Eserleriyle dönemine damgasını vuran Diderot'un iki temel amacı olduğundan
bahsedilir.

a)      Ansiklopedi'nin toplumsal işlevi: Aydınlanma düşüncesinin
etkisi ile insanlığın bilgisinin sağlamlaşmasına hizmet etmektir.

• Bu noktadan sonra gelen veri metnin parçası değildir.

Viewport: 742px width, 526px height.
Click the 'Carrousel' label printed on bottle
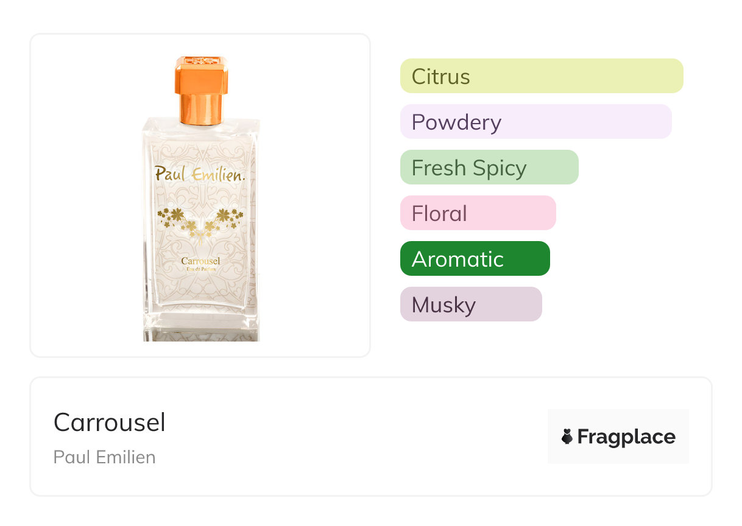tap(200, 262)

b)      Gizil amaç: Ansiklopedi'nin hurafelere, batıl inançlara ve
siyasal haksızlıklara karşı çıkarak aydınlanma düşüncesine katkı sağlaması.
Ansiklopedi'de geleneksel değerlere açıktan açığa bir saldırı yoktur, ancak
inceden inceye eleştiriye tabi tutulur.

Diderot bir edebiyatçı değil de bir filozof olarak anılır. Doğanın
Yorumlanması Üstüne Düşünceleradlı kitabında, "Genç adam al ve oku...
Amacım, öğretmekten çok eğitmek seni. Onun için, düşüncelerimi benimsemişsin ya
da benimsememişsin benim için hiç önemi yok. Düşüncelerim ilgini çeksin
yeter.
" diyen Diderot, hayatı boyunca sanat, siyaset, tanrı, din, eğitim,
felsefe üzerine aykırı düşünceleri olan bir filozof olarak anılmıştır. Asıl ilgi
alanı matematik olan Diderot, Bacon, Newton ve Buffon'dan çok etkilenmiştir.
Bilimler konusunda üç amacının olduğunu söyleyen Diderot, doğanın gözlenmesi
(olgu toplamak), düşünme (olguları düzenlemek) ve deneme
(sonuçları araştır) ilkelerinin ihtiyatlı bir bilim adamının temel
çalışma prensipleri olduğunu söyler. Olaylar sonsuz, sebepler geçici ve
görünüşler gizlidir ona göre. Bir ateist olan Diderot'a göre; "tanrı
düşüncesi insan türünün ortaklaşa bir yanılgısıdır
."

a)      Her insanın dini, yalnızca filan tarihte falan ülkede doğmasından
kaynaklanan bir rastlantıdır.

b)      Hiçbir din, bütün insanları ilgilendiren evrensel, ölümsüz ve apaçık
olma özelliğini göstermez. "Çıkarlar keşişleri doğurdu, keşişler
önyargıları, önyargılar ise savaşları doğurdu
."

Ahlak felsefesi olarak, "Bizimkisi gibi iyi düzenlenmiş bir toplumda
bile, mutluluğa kavuşmak için iyi insan olmaktan başka yapacağımız hiçbir şey
olmadığı
" tezini savunan Diderot, evrensel bir ahlak anlayışını
savunmaktadır.

a)        Mutluluk, insanın durumuyla dilekleri arasındaki adil uygunluktur.
İnsanlar mutluluğa ulaşmak için ölçüyü fazla kaçırmamalıdır.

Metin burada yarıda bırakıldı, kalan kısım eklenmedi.